→ **Task requirements**
Take every line of the material and reproduce it exactly.

→ **Data supplied**
-------

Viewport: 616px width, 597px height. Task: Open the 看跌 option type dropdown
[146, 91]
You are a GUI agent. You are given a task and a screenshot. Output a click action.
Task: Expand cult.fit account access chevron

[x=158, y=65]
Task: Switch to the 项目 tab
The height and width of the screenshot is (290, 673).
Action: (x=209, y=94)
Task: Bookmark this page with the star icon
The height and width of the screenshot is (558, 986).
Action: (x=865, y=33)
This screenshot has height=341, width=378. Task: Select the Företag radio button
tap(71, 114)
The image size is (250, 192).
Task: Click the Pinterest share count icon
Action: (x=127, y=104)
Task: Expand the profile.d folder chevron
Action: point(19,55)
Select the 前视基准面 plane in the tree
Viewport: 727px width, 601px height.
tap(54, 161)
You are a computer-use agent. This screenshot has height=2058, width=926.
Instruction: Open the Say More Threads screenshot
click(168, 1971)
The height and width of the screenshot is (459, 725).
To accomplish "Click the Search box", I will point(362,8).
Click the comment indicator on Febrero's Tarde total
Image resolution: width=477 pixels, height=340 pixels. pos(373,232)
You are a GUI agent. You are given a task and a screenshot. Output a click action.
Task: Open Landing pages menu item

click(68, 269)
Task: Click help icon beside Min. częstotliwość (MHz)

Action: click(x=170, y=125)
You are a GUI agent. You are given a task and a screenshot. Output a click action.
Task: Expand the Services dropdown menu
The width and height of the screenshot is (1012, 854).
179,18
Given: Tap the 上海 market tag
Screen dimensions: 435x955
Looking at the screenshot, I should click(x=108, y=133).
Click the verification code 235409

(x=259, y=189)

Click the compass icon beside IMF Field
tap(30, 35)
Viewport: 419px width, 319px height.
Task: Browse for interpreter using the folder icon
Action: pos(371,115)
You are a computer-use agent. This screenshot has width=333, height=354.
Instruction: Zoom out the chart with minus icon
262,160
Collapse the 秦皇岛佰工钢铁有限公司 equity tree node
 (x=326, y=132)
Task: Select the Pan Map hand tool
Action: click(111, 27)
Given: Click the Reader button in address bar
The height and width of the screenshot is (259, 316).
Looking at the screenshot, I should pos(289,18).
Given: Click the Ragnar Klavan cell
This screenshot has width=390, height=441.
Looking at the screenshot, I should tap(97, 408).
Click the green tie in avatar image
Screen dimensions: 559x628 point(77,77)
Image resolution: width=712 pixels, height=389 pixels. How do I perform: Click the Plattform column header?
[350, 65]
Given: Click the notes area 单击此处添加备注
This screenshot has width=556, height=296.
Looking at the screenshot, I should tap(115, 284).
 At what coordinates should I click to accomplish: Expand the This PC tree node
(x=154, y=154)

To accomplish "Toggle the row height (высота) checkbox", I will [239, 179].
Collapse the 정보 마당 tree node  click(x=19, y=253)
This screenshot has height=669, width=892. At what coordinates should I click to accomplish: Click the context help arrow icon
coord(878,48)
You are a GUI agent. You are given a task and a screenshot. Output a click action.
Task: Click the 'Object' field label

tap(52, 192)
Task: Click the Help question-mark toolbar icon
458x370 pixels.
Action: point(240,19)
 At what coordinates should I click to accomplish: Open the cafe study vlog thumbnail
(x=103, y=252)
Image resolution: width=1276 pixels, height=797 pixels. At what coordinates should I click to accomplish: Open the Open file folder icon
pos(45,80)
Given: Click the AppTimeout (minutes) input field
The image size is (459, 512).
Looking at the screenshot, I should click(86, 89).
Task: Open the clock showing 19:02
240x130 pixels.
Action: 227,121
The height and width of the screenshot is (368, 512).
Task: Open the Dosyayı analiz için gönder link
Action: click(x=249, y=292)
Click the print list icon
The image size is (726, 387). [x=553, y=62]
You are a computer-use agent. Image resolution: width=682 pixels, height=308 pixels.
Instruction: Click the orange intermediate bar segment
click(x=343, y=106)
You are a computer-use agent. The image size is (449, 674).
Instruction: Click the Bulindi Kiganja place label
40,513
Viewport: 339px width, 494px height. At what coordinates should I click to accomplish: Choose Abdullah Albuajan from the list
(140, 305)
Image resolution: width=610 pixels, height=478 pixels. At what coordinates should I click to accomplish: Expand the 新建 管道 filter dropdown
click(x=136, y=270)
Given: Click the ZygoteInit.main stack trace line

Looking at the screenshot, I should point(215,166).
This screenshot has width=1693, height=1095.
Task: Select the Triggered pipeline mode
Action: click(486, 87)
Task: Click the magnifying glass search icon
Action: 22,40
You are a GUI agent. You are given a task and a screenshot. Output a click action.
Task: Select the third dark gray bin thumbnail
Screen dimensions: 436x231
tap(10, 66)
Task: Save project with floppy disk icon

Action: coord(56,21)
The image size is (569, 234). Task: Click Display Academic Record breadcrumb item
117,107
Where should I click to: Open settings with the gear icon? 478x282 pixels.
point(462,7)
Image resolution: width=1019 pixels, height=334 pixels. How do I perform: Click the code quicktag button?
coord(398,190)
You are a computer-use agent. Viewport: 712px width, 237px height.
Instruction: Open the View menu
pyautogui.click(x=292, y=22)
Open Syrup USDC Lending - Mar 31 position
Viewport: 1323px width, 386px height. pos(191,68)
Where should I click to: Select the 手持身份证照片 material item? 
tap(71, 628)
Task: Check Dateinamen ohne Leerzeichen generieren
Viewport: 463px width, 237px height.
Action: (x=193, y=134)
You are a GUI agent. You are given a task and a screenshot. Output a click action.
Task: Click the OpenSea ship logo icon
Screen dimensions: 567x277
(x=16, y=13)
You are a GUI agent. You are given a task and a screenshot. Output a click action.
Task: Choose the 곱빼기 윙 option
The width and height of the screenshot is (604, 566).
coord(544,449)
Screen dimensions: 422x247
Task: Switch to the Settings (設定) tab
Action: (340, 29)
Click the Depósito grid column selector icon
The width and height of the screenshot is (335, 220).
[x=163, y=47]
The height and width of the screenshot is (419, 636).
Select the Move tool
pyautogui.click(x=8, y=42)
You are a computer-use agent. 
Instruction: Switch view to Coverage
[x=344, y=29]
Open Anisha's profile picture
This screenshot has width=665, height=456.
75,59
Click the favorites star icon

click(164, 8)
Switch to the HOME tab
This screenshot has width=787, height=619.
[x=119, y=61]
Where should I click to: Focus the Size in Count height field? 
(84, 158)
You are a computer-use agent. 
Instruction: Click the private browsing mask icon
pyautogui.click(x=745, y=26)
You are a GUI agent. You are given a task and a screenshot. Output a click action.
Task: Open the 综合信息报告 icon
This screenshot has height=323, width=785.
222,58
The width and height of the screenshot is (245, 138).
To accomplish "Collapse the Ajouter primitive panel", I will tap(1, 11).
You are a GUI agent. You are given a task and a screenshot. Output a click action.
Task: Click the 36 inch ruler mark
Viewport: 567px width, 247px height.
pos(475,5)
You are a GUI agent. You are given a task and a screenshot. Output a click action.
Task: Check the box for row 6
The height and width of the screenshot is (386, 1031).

-------

→ **Your solution**
Viewport: 616px width, 597px height. Task: Open the 看跌 option type dropdown
[146, 91]
You are a GUI agent. You are given a task and a screenshot. Output a click action.
Task: Expand cult.fit account access chevron

[x=158, y=65]
Task: Switch to the 项目 tab
The height and width of the screenshot is (290, 673).
Action: (x=209, y=94)
Task: Bookmark this page with the star icon
The height and width of the screenshot is (558, 986).
Action: (x=865, y=33)
This screenshot has height=341, width=378. Task: Select the Företag radio button
tap(71, 114)
The image size is (250, 192).
Task: Click the Pinterest share count icon
Action: (x=127, y=104)
Task: Expand the profile.d folder chevron
Action: point(19,55)
Select the 前视基准面 plane in the tree
Viewport: 727px width, 601px height.
tap(54, 161)
You are a computer-use agent. This screenshot has height=2058, width=926.
Instruction: Open the Say More Threads screenshot
click(168, 1971)
The height and width of the screenshot is (459, 725).
To accomplish "Click the Search box", I will point(362,8).
Click the comment indicator on Febrero's Tarde total
Image resolution: width=477 pixels, height=340 pixels. pos(373,232)
You are a GUI agent. You are given a task and a screenshot. Output a click action.
Task: Open Landing pages menu item

click(68, 269)
Task: Click help icon beside Min. częstotliwość (MHz)

Action: click(x=170, y=125)
You are a GUI agent. You are given a task and a screenshot. Output a click action.
Task: Expand the Services dropdown menu
The width and height of the screenshot is (1012, 854).
179,18
Given: Tap the 上海 market tag
Screen dimensions: 435x955
Looking at the screenshot, I should click(x=108, y=133).
Click the verification code 235409

(x=259, y=189)

Click the compass icon beside IMF Field
tap(30, 35)
Viewport: 419px width, 319px height.
Task: Browse for interpreter using the folder icon
Action: pos(371,115)
You are a computer-use agent. This screenshot has width=333, height=354.
Instruction: Zoom out the chart with minus icon
262,160
Collapse the 秦皇岛佰工钢铁有限公司 equity tree node
 (x=326, y=132)
Task: Select the Pan Map hand tool
Action: click(111, 27)
Given: Click the Reader button in address bar
The height and width of the screenshot is (259, 316).
Looking at the screenshot, I should pos(289,18).
Given: Click the Ragnar Klavan cell
This screenshot has width=390, height=441.
Looking at the screenshot, I should tap(97, 408).
Click the green tie in avatar image
Screen dimensions: 559x628 point(77,77)
Image resolution: width=712 pixels, height=389 pixels. How do I perform: Click the Plattform column header?
[350, 65]
Given: Click the notes area 单击此处添加备注
This screenshot has width=556, height=296.
Looking at the screenshot, I should tap(115, 284).
 At what coordinates should I click to accomplish: Expand the This PC tree node
(x=154, y=154)

To accomplish "Toggle the row height (высота) checkbox", I will [239, 179].
Collapse the 정보 마당 tree node  click(x=19, y=253)
This screenshot has height=669, width=892. At what coordinates should I click to accomplish: Click the context help arrow icon
coord(878,48)
You are a GUI agent. You are given a task and a screenshot. Output a click action.
Task: Click the 'Object' field label

tap(52, 192)
Task: Click the Help question-mark toolbar icon
458x370 pixels.
Action: point(240,19)
 At what coordinates should I click to accomplish: Open the cafe study vlog thumbnail
(x=103, y=252)
Image resolution: width=1276 pixels, height=797 pixels. At what coordinates should I click to accomplish: Open the Open file folder icon
pos(45,80)
Given: Click the AppTimeout (minutes) input field
The image size is (459, 512).
Looking at the screenshot, I should click(86, 89).
Task: Open the clock showing 19:02
240x130 pixels.
Action: 227,121
The height and width of the screenshot is (368, 512).
Task: Open the Dosyayı analiz için gönder link
Action: click(x=249, y=292)
Click the print list icon
The image size is (726, 387). [x=553, y=62]
You are a computer-use agent. Image resolution: width=682 pixels, height=308 pixels.
Instruction: Click the orange intermediate bar segment
click(x=343, y=106)
You are a computer-use agent. The image size is (449, 674).
Instruction: Click the Bulindi Kiganja place label
40,513
Viewport: 339px width, 494px height. At what coordinates should I click to accomplish: Choose Abdullah Albuajan from the list
(140, 305)
Image resolution: width=610 pixels, height=478 pixels. At what coordinates should I click to accomplish: Expand the 新建 管道 filter dropdown
click(x=136, y=270)
Given: Click the ZygoteInit.main stack trace line

Looking at the screenshot, I should point(215,166).
This screenshot has width=1693, height=1095.
Task: Select the Triggered pipeline mode
Action: click(486, 87)
Task: Click the magnifying glass search icon
Action: 22,40
You are a GUI agent. You are given a task and a screenshot. Output a click action.
Task: Select the third dark gray bin thumbnail
Screen dimensions: 436x231
tap(10, 66)
Task: Save project with floppy disk icon

Action: coord(56,21)
The image size is (569, 234). Task: Click Display Academic Record breadcrumb item
117,107
Where should I click to: Open settings with the gear icon? 478x282 pixels.
point(462,7)
Image resolution: width=1019 pixels, height=334 pixels. How do I perform: Click the code quicktag button?
coord(398,190)
You are a computer-use agent. Viewport: 712px width, 237px height.
Instruction: Open the View menu
pyautogui.click(x=292, y=22)
Open Syrup USDC Lending - Mar 31 position
Viewport: 1323px width, 386px height. pos(191,68)
Where should I click to: Select the 手持身份证照片 material item? 
tap(71, 628)
Task: Check Dateinamen ohne Leerzeichen generieren
Viewport: 463px width, 237px height.
Action: (x=193, y=134)
You are a GUI agent. You are given a task and a screenshot. Output a click action.
Task: Click the OpenSea ship logo icon
Screen dimensions: 567x277
(x=16, y=13)
You are a GUI agent. You are given a task and a screenshot. Output a click action.
Task: Choose the 곱빼기 윙 option
The width and height of the screenshot is (604, 566).
coord(544,449)
Screen dimensions: 422x247
Task: Switch to the Settings (設定) tab
Action: (340, 29)
Click the Depósito grid column selector icon
The width and height of the screenshot is (335, 220).
[x=163, y=47]
The height and width of the screenshot is (419, 636).
Select the Move tool
pyautogui.click(x=8, y=42)
You are a computer-use agent. 
Instruction: Switch view to Coverage
[x=344, y=29]
Open Anisha's profile picture
This screenshot has width=665, height=456.
75,59
Click the favorites star icon

click(164, 8)
Switch to the HOME tab
This screenshot has width=787, height=619.
[x=119, y=61]
Where should I click to: Focus the Size in Count height field? 
(84, 158)
You are a computer-use agent. 
Instruction: Click the private browsing mask icon
pyautogui.click(x=745, y=26)
You are a GUI agent. You are given a task and a screenshot. Output a click action.
Task: Open the 综合信息报告 icon
This screenshot has height=323, width=785.
222,58
The width and height of the screenshot is (245, 138).
To accomplish "Collapse the Ajouter primitive panel", I will tap(1, 11).
You are a GUI agent. You are given a task and a screenshot. Output a click action.
Task: Click the 36 inch ruler mark
Viewport: 567px width, 247px height.
pos(475,5)
You are a GUI agent. You are given a task and a screenshot. Output a click action.
Task: Check the box for row 6
The height and width of the screenshot is (386, 1031).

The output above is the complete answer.